Social Psychology 101 is divided into the following chapters of content:
Social Psychology 101: Persuading Others
Social Psychology 101: Attraction, Love, & Relationships
Social Psychology 101: Persuading Others
Persuasion exists in many aspects of human life, from the small, everyday social interactions people experience to the more significant realms of politics, religion, and education (Petty & Briñol, 2008). It is in the advertisements one is subjected to and in the advice from a friend. When one person is persuaded by another, an attitude of theirs changes. Everyone holds certain attitudes or relatively ongoing evaluations about things, which involve a preference for or against those things (Stangor et al., 2022). Attitude formation and change are frequently social processes as attitudes are often learned from others, are affected by persuasion from others, and have the power to bind communities together (Albarracín et al., 2018). The principle of attitude consistency predicts that people’s attitudes are likely to guide their behavior, so attitude change by persuasion is a significant psychological phenomenon to examine (Stangor et al., 2022).

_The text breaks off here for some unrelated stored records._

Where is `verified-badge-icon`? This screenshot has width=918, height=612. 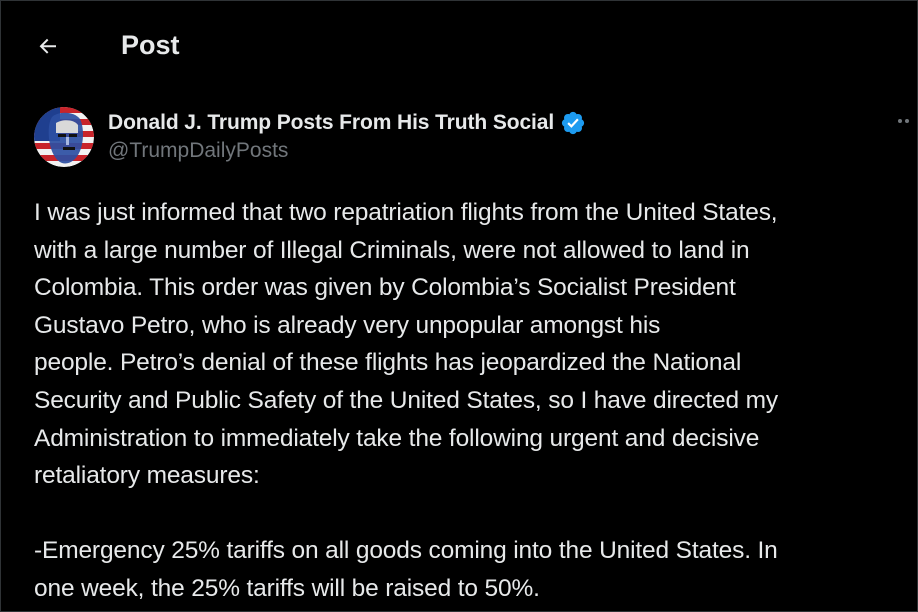
verified-badge-icon is located at coordinates (574, 123).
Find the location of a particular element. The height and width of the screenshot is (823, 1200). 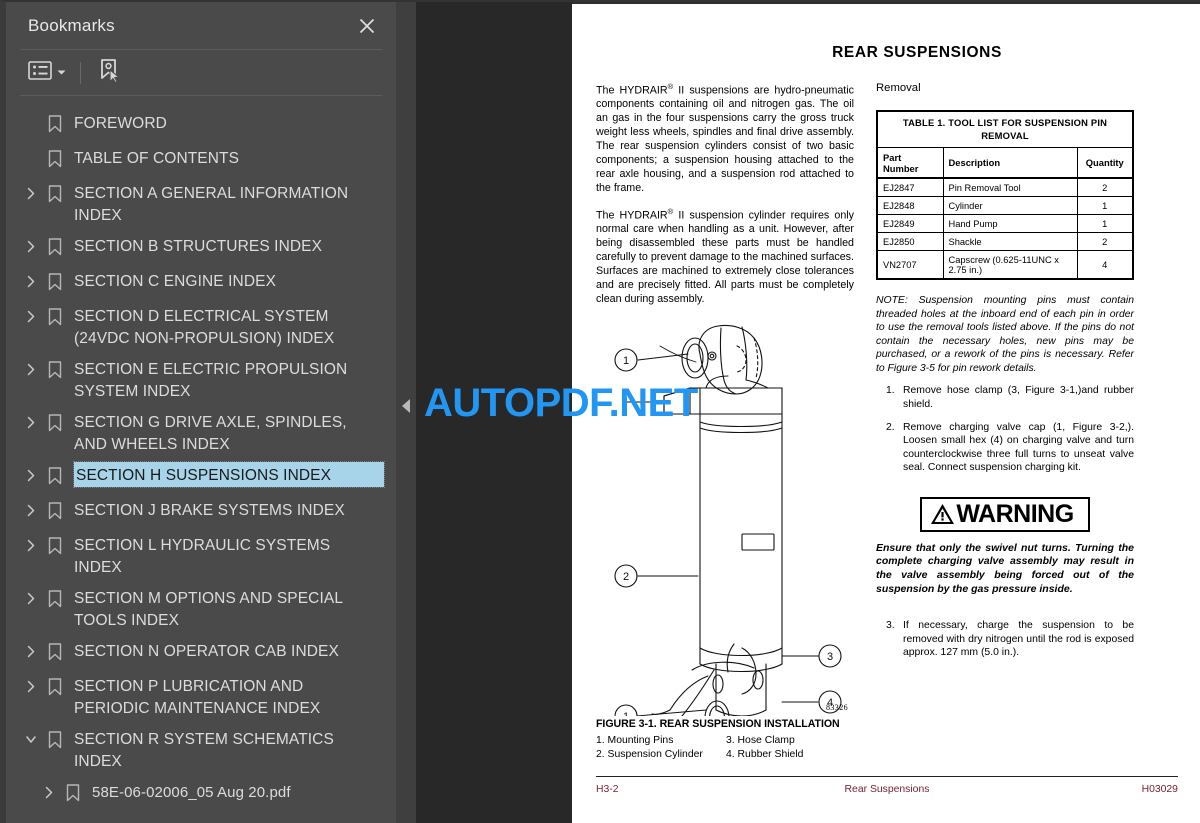

select-bookmark-button is located at coordinates (110, 73).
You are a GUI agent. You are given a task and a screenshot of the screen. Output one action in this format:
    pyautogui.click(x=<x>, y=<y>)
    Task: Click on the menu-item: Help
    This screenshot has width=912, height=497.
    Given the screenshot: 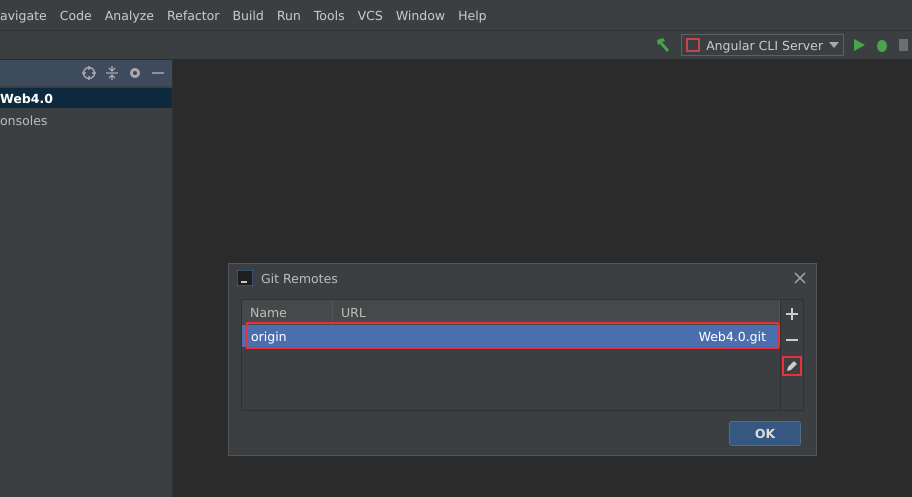 What is the action you would take?
    pyautogui.click(x=472, y=15)
    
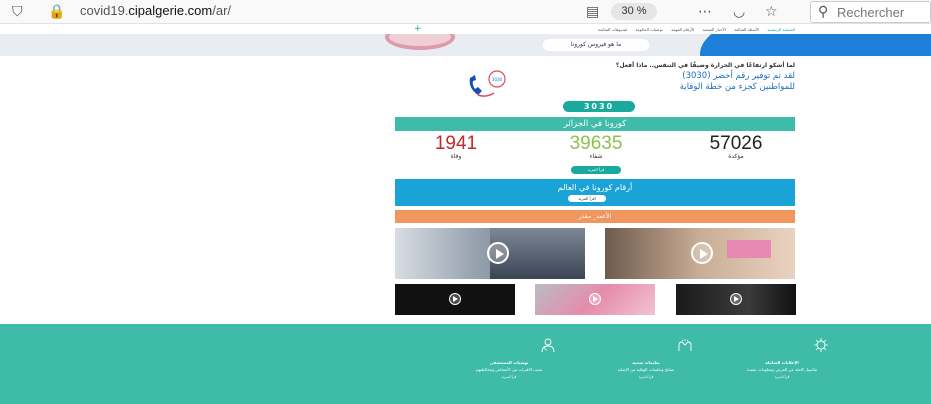 Image resolution: width=931 pixels, height=404 pixels. What do you see at coordinates (646, 370) in the screenshot?
I see `footer-text: نصائح وتعليمات الوقاية من الإصابة` at bounding box center [646, 370].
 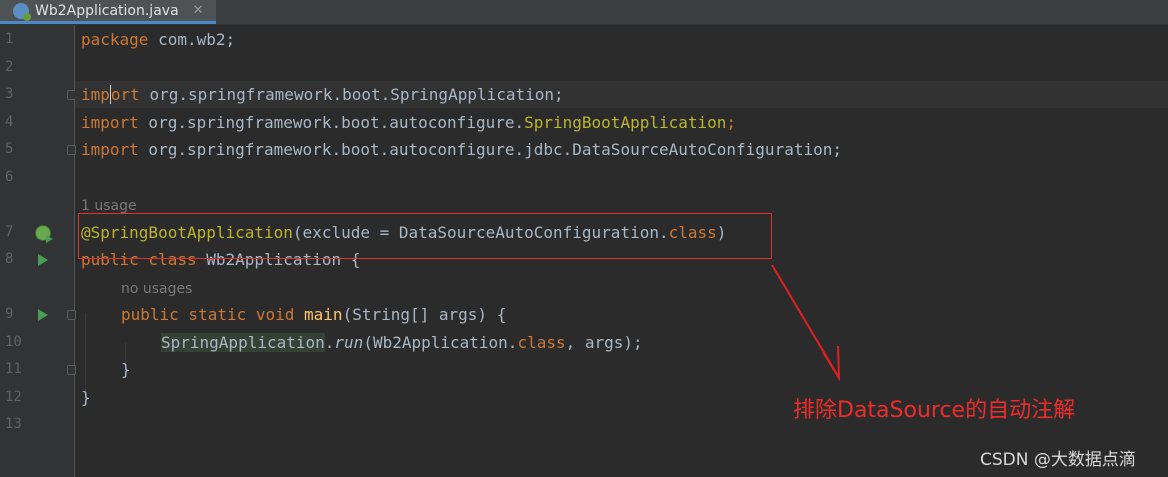 What do you see at coordinates (1058, 460) in the screenshot?
I see `watermark: CSDN @大数据点滴` at bounding box center [1058, 460].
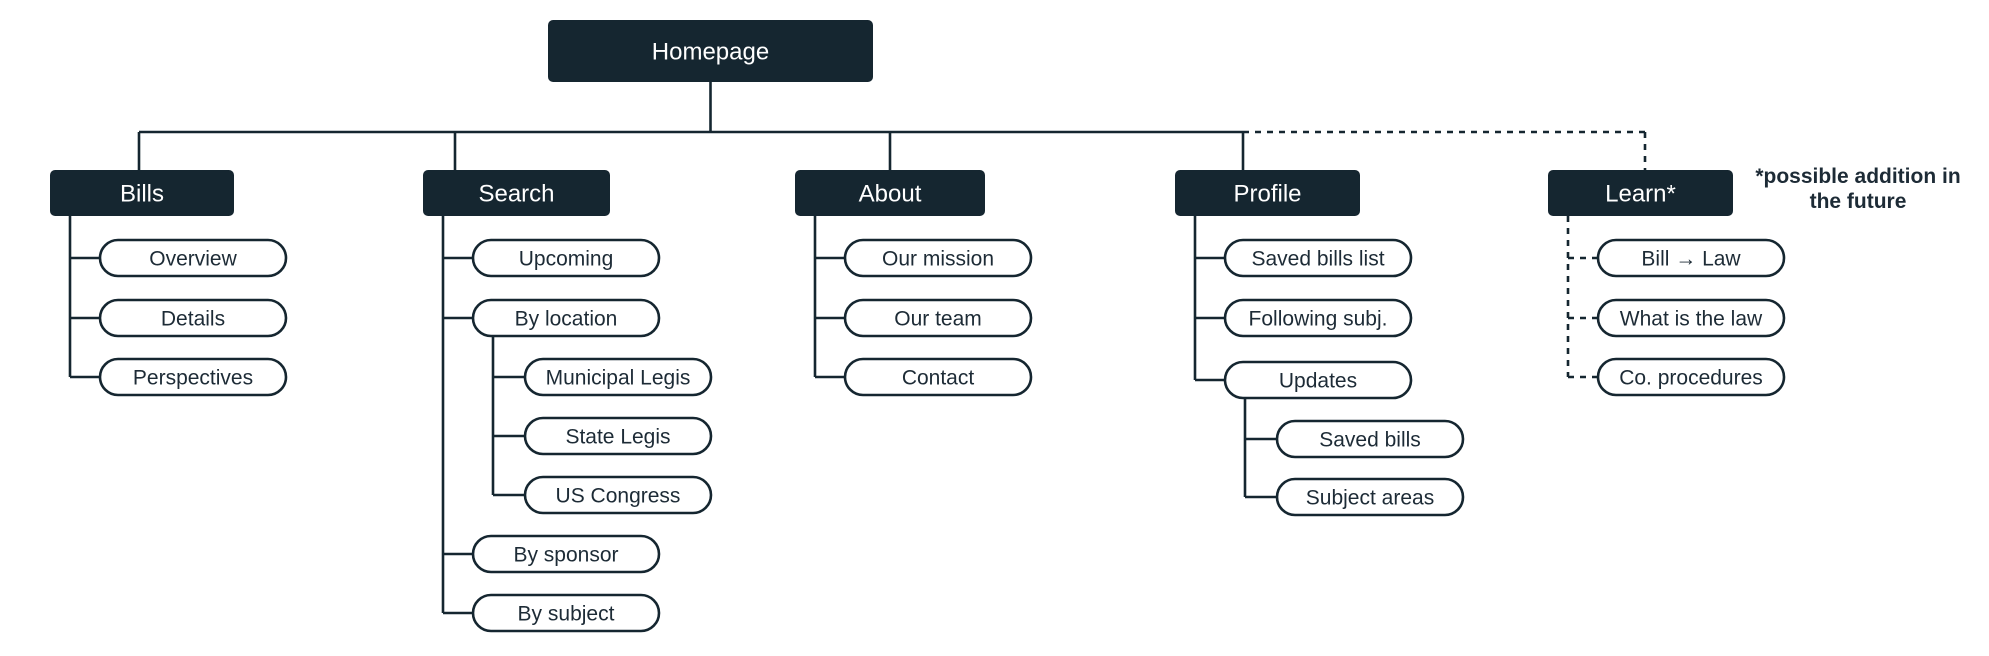  I want to click on node-profile-child-2: Updates, so click(1318, 380).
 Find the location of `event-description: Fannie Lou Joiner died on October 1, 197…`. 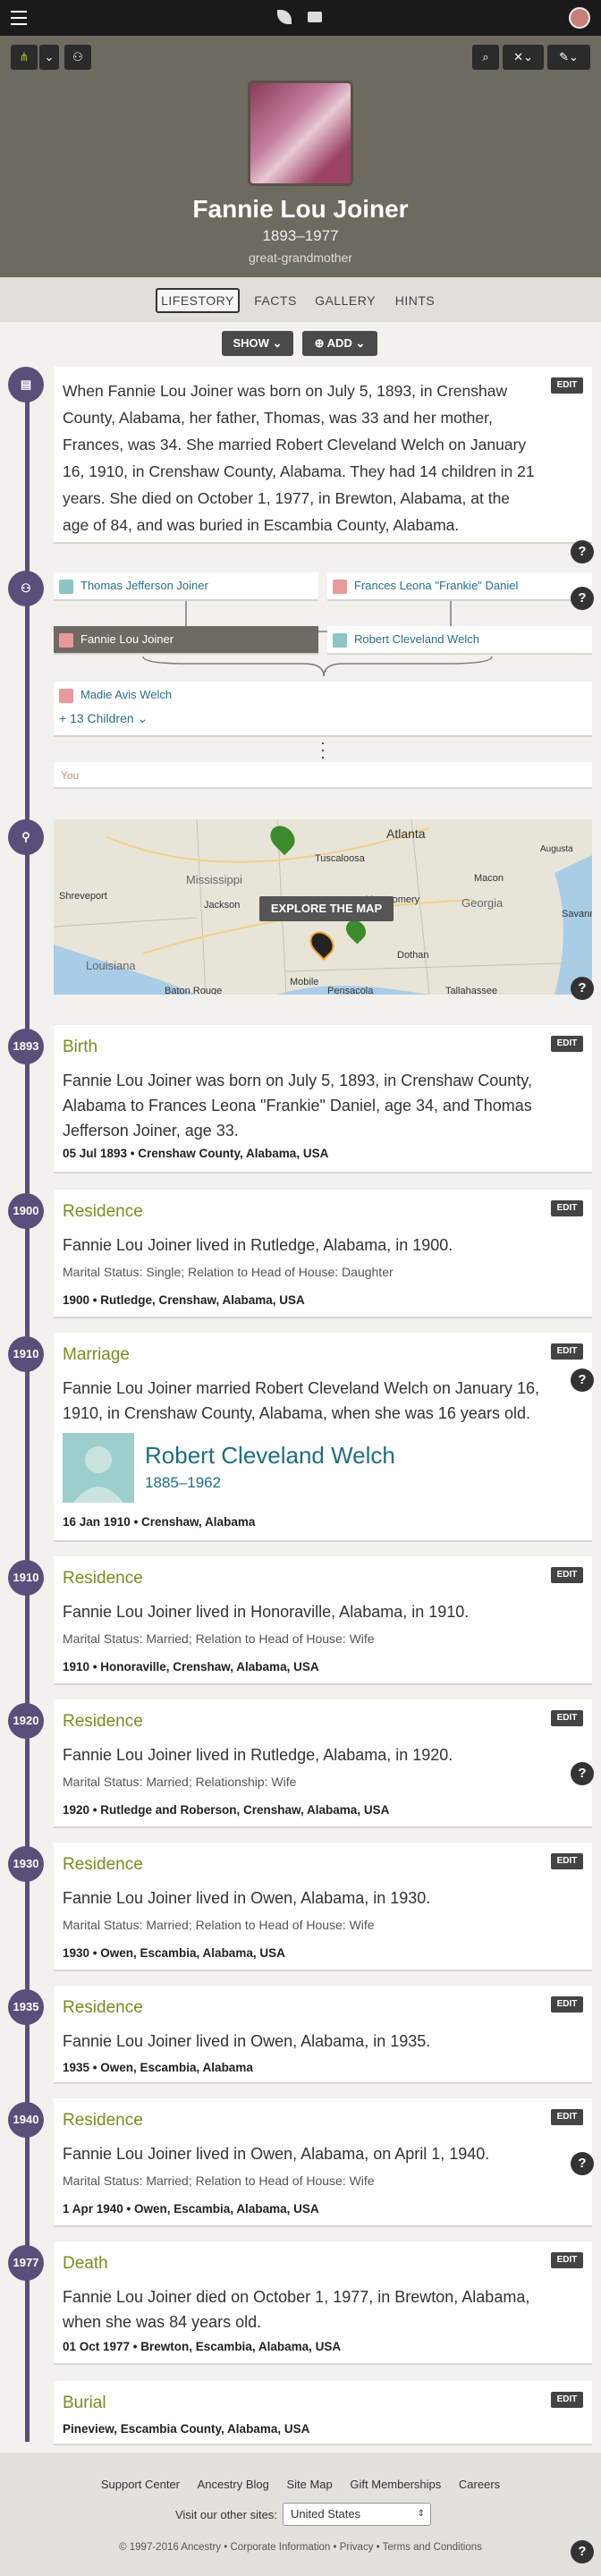

event-description: Fannie Lou Joiner died on October 1, 197… is located at coordinates (296, 2310).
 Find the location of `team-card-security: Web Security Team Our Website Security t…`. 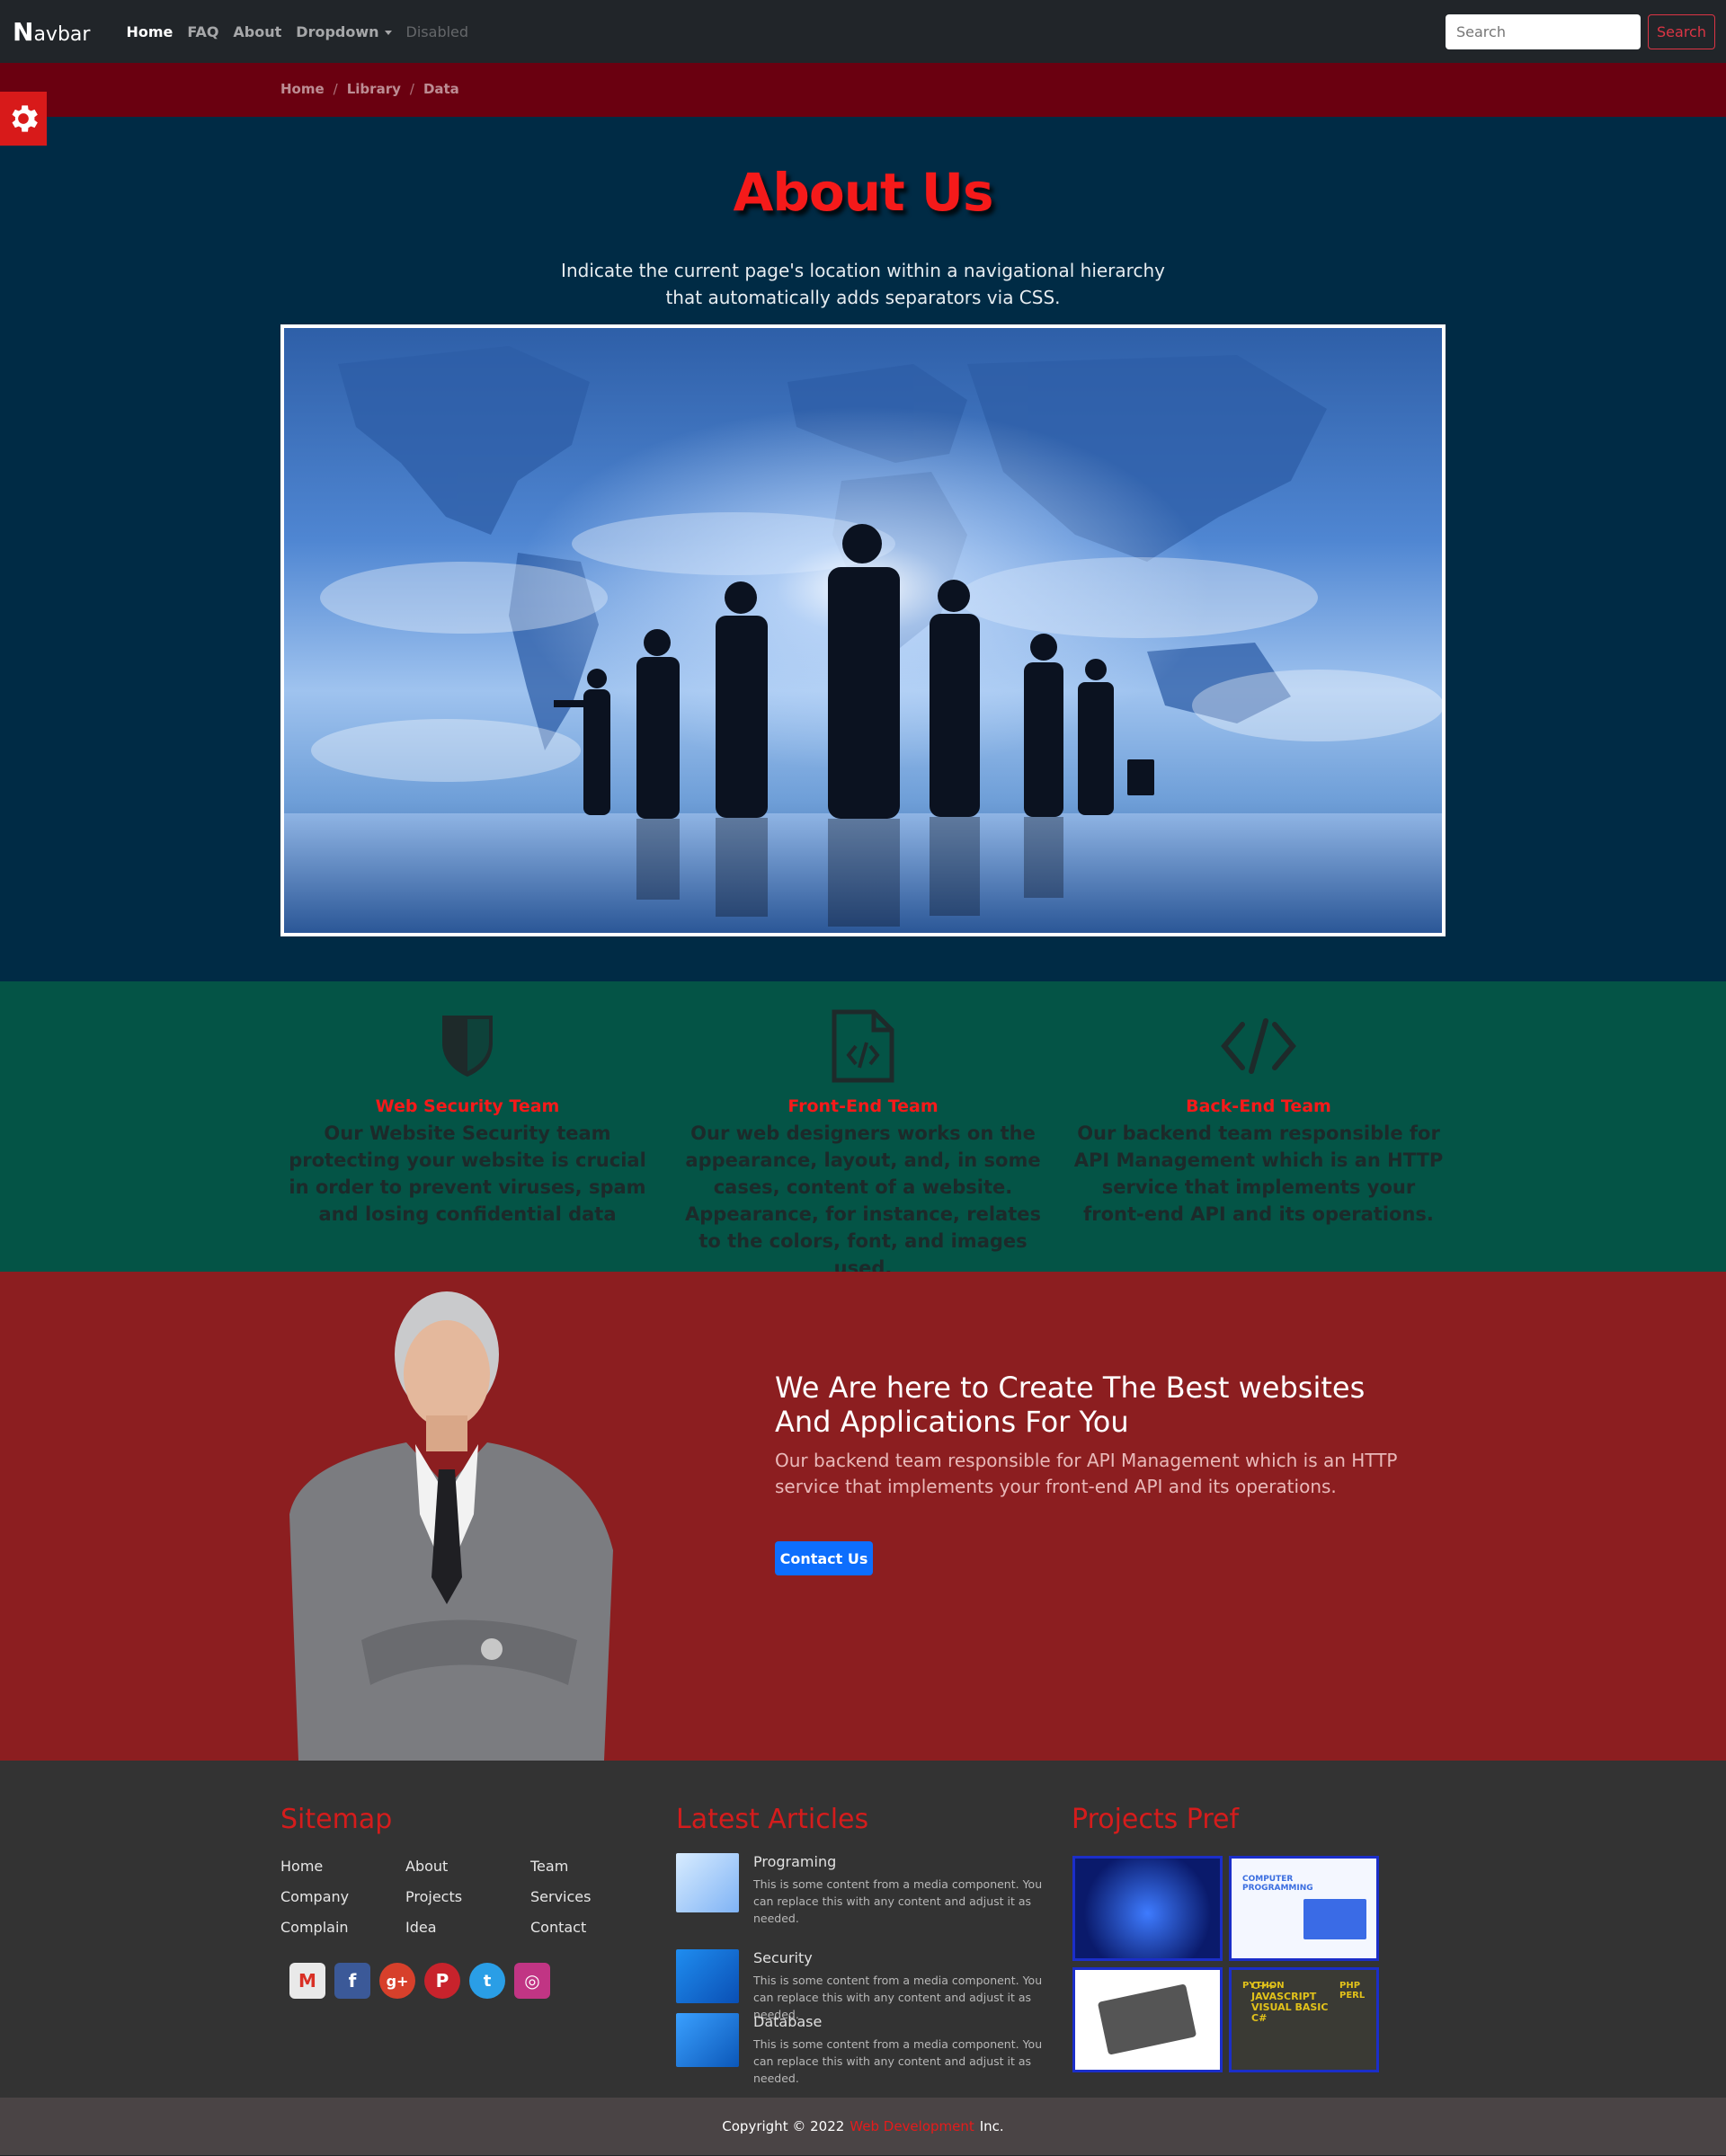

Attitudes based on high levels of thinking are more “accessible, stable, [and] resistant to counter messages, and predictive of behavior” than attitudes built on little thought, so the most effective persuasive messages motivate people to think and enable them to understand the message at hand (Petty & Briñol, 2008). This article will explore the factors that make a message persuasive, describe how mental processing affects attitude change, and explain the techniques used to persuade others to comply.

Figure 1: Persuasion is the process of one person changing the attitudes of another person (Edwards, 2014).